I agree with the majority's conclusions in Parts I and III of the opinion. However, because I am not convinced that performance at a 10 MET level on a stress test necessarily translates into a residual functional capacity for light work, I cannot join in Part II of the opinion. As the majority points out, the residual functional capacity assessment made by the SSA did indicate that Manning could satisfy the requirements for light work as set out in 20 C.F.R. Secs. 404.1567(b) and 416.967(b). However, this assessment, as far as I can tell, was based entirely on the fact that Manning had performed at the 10 MET level on his stress tests.

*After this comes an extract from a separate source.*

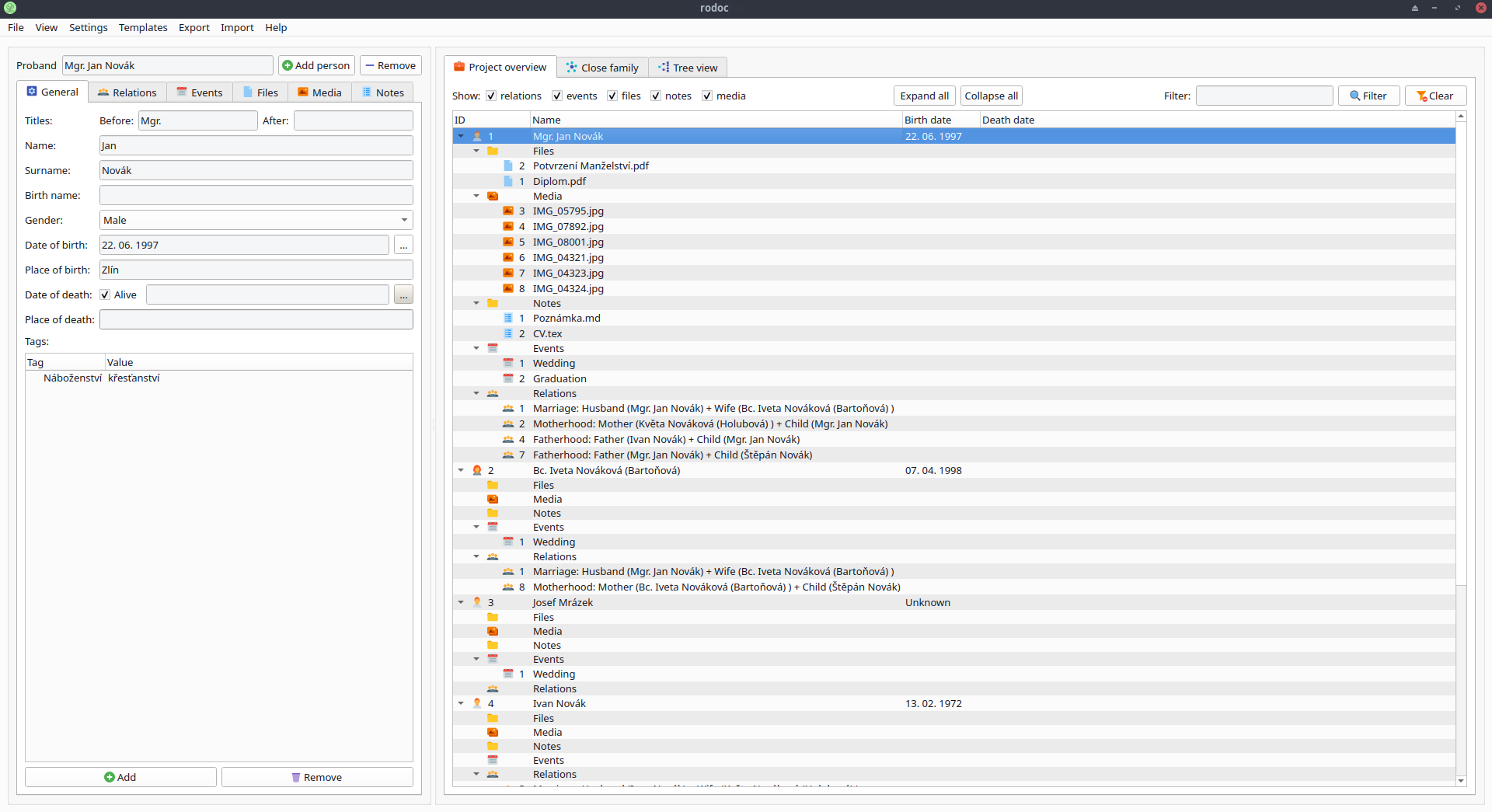Screen dimensions: 1492x812
Task: Open the Gender dropdown
Action: coord(256,220)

J.App. at 219-20. The regulations do not, however, define 10 METS, and nowhere is it indicated that 10 METS and light work are synonomous. I imagine that in many cases it may well be that a 10 MET performance would conclusively establish a light work capacity, but I find it significant that there is no hint of this in the Secretary's regulations. Rather, light work is defined in subjective, real world, terms; terms that judges, like myself, can understand.
Accordingly, rather than affirm, I would have remanded to the Secretary so that a more complete record can be developed as to the correlation between stress test performance and residual functional capacity.